The plain text file I’m applying the rule to contains just this:

abc123

The whole rule looks like this:

When I run it, the result is this:

gtackett · July 4, 2023, 2:11am

A non-capturing group is denoted by (?:…).
(?<name>…) is a named capture group.
++ matches the preceding expression 1 or more times, but is called a possessive match. Unlike simple + it will match as many times as possible, and once it’s matched, it prevents backtracking.

chrillek · July 4, 2023, 6:16am

Thanks for pointing that out. I never use named capturing groups, so I’m not familiar with the syntax.
The name groups might be accessible by number, too (\2, in this case). Did you try that?

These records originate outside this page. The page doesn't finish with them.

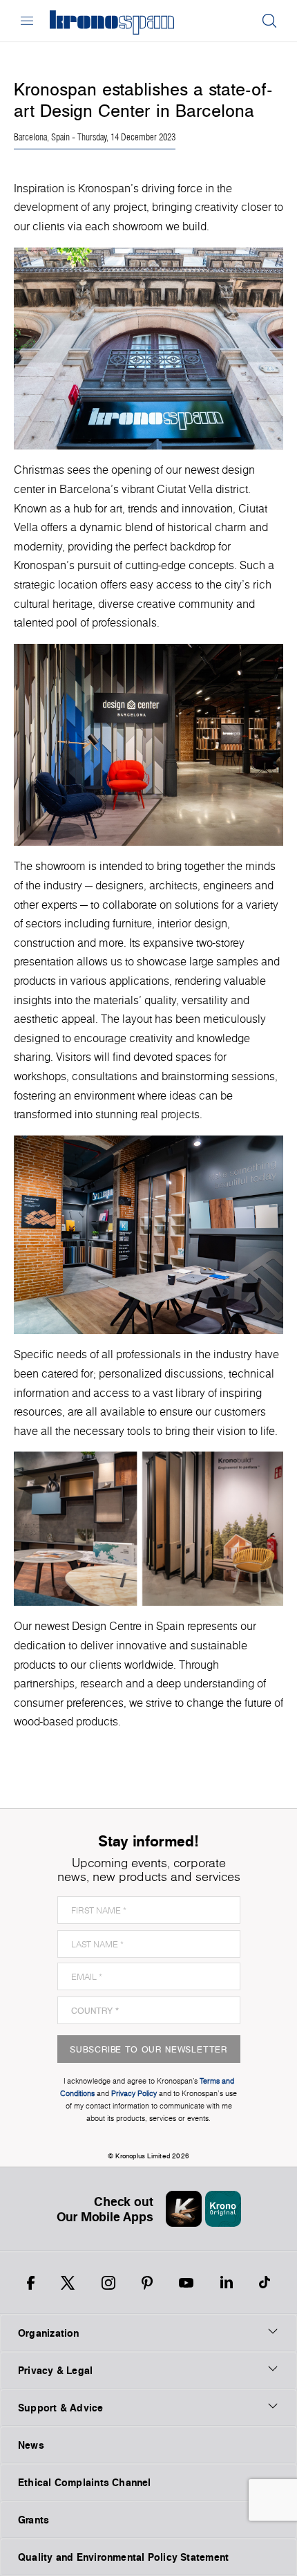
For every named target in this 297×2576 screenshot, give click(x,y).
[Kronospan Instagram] (108, 2283)
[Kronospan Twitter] (68, 2283)
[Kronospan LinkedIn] (226, 2283)
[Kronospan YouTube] (186, 2283)
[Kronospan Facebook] (31, 2283)
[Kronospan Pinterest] (147, 2283)
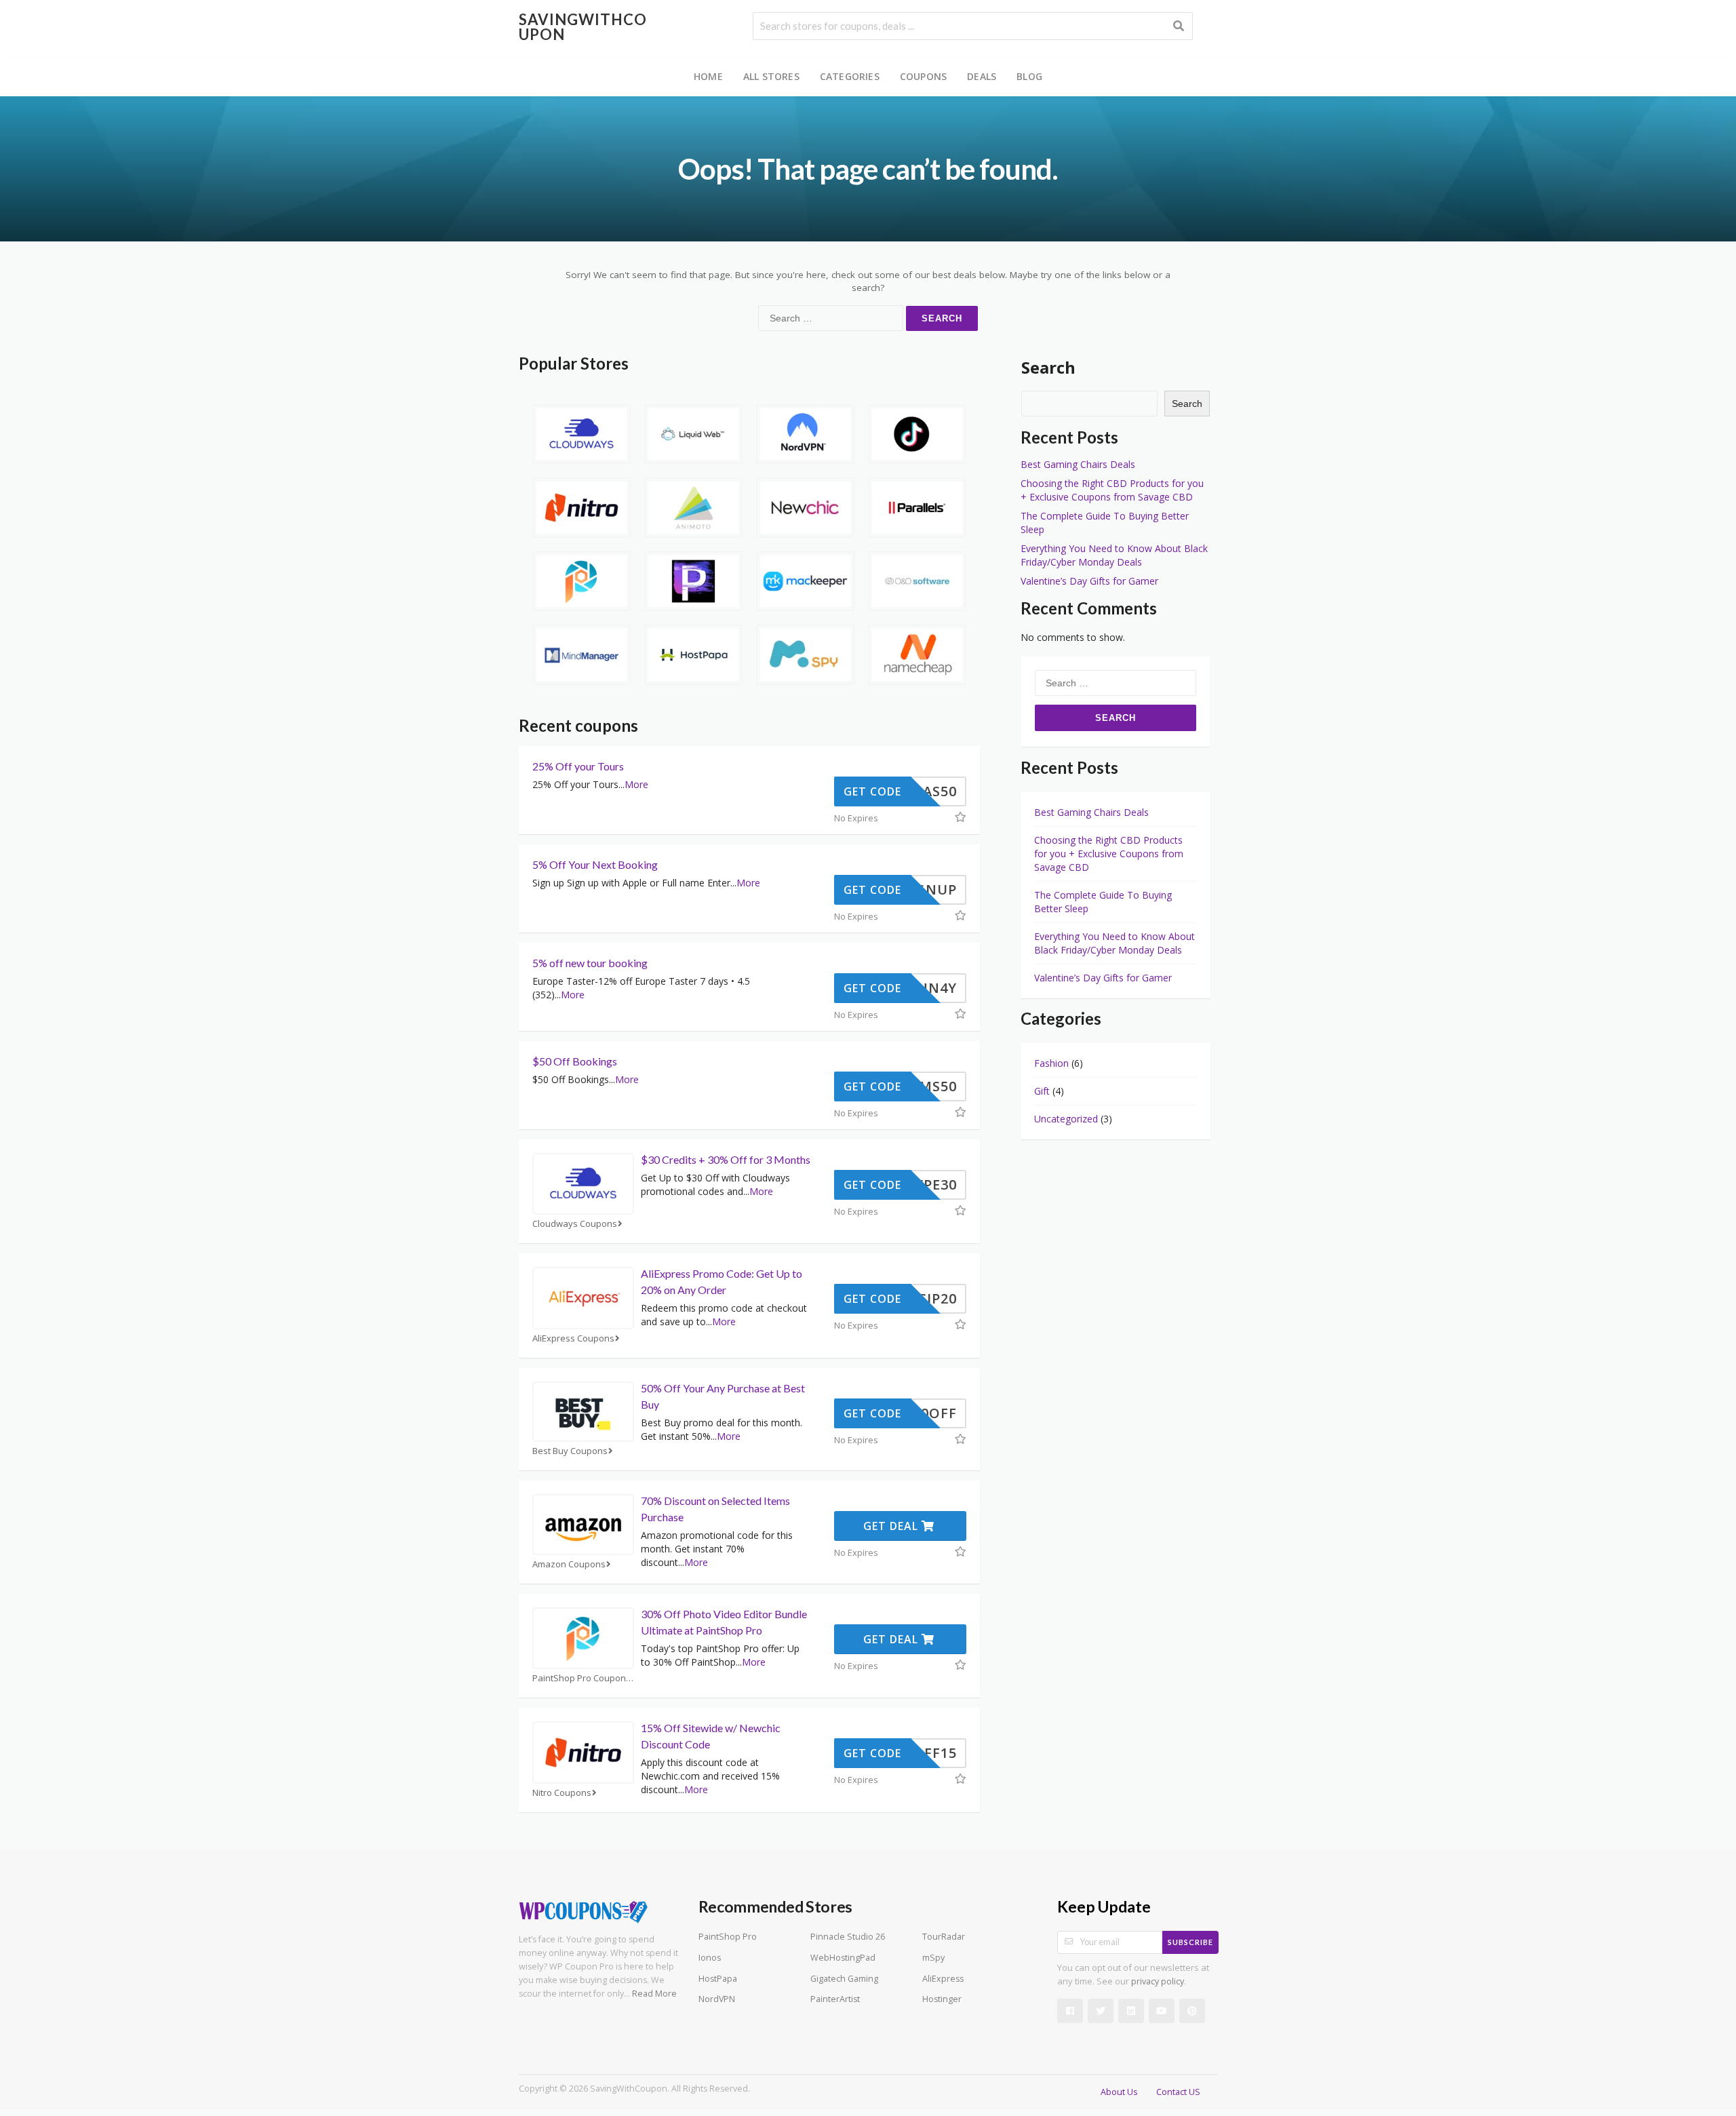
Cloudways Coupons (574, 1224)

Edit To answer my own question: Using \1 \2 in this context works. This seems to indicate that DT’s regex handling is not yet up to dealing with named capturing groups (they were not available initially in Apple’s RE implementation, it seems). Maybe this could be fixed, @cgrunenberg?

cgrunenberg · July 4, 2023, 8:28am

This isn’t supported currently, a future release might improve this.

BLUEFROG · July 4, 2023, 2:42pm

But why are you trying to use a named capture group? Is it really necessary?

Given this text, what would you expect your RegEx to return?

abc123
123
s456
This is something with a number in it: 5.87
123 precedes words.

chrillek · July 4, 2023, 5:08pm

The regular expression
^(.+?)(?<number>\d+?)
should match
abc123 such that $1 is “abc” and ${number} is “123”
123 => $1 is “1” and ${number} is “23” (the 1 matches the non-greedy .+?)
s456 => $1 is “s” and ${number} is “456”
This is something with a number in it: 5.87=> $1 is “This is something with a number in it: 5.” and ${number} is “87”
123 precedes words => $1 is “1” and ${number} is “23” (because the second capturing group is not anchored)

gtackett · July 4, 2023, 5:09pm

This is a simplified example to show the problem, rather than a real use case.

In the more complex real case, named groups would make understanding the regex and the substitution string much easier.

BLUEFROG · July 4, 2023, 6:41pm

Without examples more closely matching real world, it’s difficult to assess, including if named groups are necessary.

gtackett · July 7, 2023, 1:48am

Whether or not named groups are necessary in my tiny example should have no bearing on whether they work.

I’ve always believed that when trying to pinpoint why something doesn’t work, a minimal reproducer was a good idea. After all, troubleshooting something small and simple is generally easier that something larger and/or more complex. That’s why I trimmed my real use case down to this tiny example: My real use case wasn’t working, so I went after a tiny example that also showed the same problem: named capture groups not working.